Arias' attorneys called Brewer as one of their first witnesses as they began mounting their case that Arias killed Alexander in self defense, arguing that Alexander was controlling and abusive toward Arias.

They asked Brewer to explain how he and Arias had been in a stable relationship for four years, from 2002 to 2006, and had bought a home together before Arias met Alexander at a business conference and began to change.

"I saw a lot of changes in Jodi. She became a different person than I had known previously," Brewer said, describing how Arias' behavior changed in May 2006 when she joined a company called Pre-Paid Legal. There, she met Alexander and began seeing him. She continued to live with Brewer.

"She had continued to pay the mortgage, but she was not paying other household bills, she began getting into debt or financial trouble," Brewer said. "For me it seemed she was not as rational or logical."

Arias also converted to Mormonism while living with Brewer, telling him that he could no longer curse and she would no longer have sex with him because she was saving herself for marriage.

The pair had previously had an "enthusiastic" and "aggressive" sex life, Brewer admitted to prosecutors. They had engaged in anal sex, Arias had taken nude photos of Brewer, and Arias had purchased breast implants in 2006, he testified.

Work task :: Please continue the passage about Brewer's testimony at the Arias trial, starting after its last sentence. The records play no part in this work.

Information given ::
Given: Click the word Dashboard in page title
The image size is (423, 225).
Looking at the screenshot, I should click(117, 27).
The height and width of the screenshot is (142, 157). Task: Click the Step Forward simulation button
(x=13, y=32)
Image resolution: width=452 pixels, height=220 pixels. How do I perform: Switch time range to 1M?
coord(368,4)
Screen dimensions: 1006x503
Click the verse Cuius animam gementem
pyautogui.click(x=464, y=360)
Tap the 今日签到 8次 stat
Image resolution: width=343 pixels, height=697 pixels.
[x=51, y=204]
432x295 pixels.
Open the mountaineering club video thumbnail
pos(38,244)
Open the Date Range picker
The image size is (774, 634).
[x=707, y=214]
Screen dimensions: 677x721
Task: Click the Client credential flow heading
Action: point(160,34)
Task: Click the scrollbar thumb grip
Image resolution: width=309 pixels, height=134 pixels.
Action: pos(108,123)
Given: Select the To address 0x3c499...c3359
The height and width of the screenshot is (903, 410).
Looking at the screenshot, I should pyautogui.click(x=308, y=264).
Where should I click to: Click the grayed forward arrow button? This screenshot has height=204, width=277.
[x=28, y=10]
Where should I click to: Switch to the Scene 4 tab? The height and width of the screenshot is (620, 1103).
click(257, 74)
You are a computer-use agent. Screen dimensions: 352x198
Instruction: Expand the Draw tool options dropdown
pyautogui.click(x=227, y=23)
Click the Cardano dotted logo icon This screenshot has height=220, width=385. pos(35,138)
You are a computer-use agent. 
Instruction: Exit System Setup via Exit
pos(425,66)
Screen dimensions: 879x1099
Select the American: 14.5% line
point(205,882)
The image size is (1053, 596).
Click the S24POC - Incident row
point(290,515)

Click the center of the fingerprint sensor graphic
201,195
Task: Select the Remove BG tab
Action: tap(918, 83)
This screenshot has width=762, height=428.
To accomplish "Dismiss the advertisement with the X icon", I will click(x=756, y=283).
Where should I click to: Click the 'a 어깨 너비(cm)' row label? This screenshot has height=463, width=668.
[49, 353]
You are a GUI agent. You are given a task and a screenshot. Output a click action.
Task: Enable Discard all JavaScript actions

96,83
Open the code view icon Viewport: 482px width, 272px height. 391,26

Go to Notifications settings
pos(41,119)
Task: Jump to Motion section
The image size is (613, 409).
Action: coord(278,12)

Task result ::
Brewer said that after Arias began to change, he made arrangements to move closer to his son from his first marriage, and he and Arias broke up.

They kept in touch with occasional phone calls until Arias asked to borrow the gas cans in June 2008, and then called him a week after borrowing the cans to say that her friend had been killed.

Martinez, reading notes from an interview Brewer gave to authorities during the investigation into Alexander's death, asked if Arias had ever mentioned needing an "alibi." Brewer said he did not recall any conversation about alibis.

"After this date of June 4, 2008," Martinez asked, "you received a call from Jodi Arias, and she was very agitated?"

"She was sad," Brewer said.

"Did she tell you that her friend had been killed and she did not have an alibi?"

"I don't remember that," Brewer said.

Arias was arrested a month after Alexander was found dead, in July 2008.